» MATERIAL TO PROCESS
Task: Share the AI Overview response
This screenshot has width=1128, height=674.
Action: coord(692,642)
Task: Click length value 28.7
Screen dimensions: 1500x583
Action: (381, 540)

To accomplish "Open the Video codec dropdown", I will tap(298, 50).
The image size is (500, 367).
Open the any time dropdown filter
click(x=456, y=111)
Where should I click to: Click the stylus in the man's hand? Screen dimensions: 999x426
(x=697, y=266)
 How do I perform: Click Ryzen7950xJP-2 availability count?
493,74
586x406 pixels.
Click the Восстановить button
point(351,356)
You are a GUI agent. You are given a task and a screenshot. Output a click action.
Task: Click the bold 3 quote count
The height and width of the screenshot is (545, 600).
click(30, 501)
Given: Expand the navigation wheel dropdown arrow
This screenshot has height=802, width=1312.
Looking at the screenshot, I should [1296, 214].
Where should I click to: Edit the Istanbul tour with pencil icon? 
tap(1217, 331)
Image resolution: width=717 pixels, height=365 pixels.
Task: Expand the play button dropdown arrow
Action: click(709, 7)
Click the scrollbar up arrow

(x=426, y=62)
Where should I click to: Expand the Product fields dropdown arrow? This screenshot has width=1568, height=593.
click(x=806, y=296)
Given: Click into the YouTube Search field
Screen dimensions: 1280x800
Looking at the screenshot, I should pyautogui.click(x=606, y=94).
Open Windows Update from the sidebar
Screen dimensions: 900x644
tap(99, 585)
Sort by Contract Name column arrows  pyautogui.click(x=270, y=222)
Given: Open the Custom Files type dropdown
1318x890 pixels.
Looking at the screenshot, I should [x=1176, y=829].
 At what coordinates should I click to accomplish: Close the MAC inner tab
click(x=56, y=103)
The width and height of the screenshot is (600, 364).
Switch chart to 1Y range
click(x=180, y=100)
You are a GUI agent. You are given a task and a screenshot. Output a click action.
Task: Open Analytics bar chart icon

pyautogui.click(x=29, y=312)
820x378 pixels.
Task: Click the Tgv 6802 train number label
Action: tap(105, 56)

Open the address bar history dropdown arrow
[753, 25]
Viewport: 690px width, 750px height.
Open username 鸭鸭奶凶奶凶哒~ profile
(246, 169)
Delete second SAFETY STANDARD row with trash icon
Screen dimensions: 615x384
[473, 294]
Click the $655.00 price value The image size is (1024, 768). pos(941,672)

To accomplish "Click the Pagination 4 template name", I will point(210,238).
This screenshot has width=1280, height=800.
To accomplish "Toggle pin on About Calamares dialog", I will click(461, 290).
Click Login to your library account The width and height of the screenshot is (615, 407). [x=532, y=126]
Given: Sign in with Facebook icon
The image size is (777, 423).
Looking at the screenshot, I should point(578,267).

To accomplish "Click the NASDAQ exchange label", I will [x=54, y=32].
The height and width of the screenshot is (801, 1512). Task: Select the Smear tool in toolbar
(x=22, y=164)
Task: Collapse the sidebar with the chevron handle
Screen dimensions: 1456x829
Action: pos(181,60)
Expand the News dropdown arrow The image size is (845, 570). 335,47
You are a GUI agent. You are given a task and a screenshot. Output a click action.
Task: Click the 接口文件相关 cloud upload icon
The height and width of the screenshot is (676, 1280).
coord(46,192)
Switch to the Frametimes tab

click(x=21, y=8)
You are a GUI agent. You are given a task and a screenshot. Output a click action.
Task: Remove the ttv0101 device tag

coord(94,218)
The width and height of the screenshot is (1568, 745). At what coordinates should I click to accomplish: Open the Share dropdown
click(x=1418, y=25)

» ASSIGNMENT
The response must repeat exactly the lines from the top of the material through the line containing "Task: Click the bold 3 quote count", both included, with no other output.

» EXERCISE ANSWER
Task: Share the AI Overview response
This screenshot has width=1128, height=674.
Action: coord(692,642)
Task: Click length value 28.7
Screen dimensions: 1500x583
Action: (381, 540)

To accomplish "Open the Video codec dropdown", I will tap(298, 50).
The image size is (500, 367).
Open the any time dropdown filter
click(x=456, y=111)
Where should I click to: Click the stylus in the man's hand? Screen dimensions: 999x426
(x=697, y=266)
 How do I perform: Click Ryzen7950xJP-2 availability count?
493,74
586x406 pixels.
Click the Восстановить button
point(351,356)
You are a GUI agent. You are given a task and a screenshot. Output a click action.
Task: Click the bold 3 quote count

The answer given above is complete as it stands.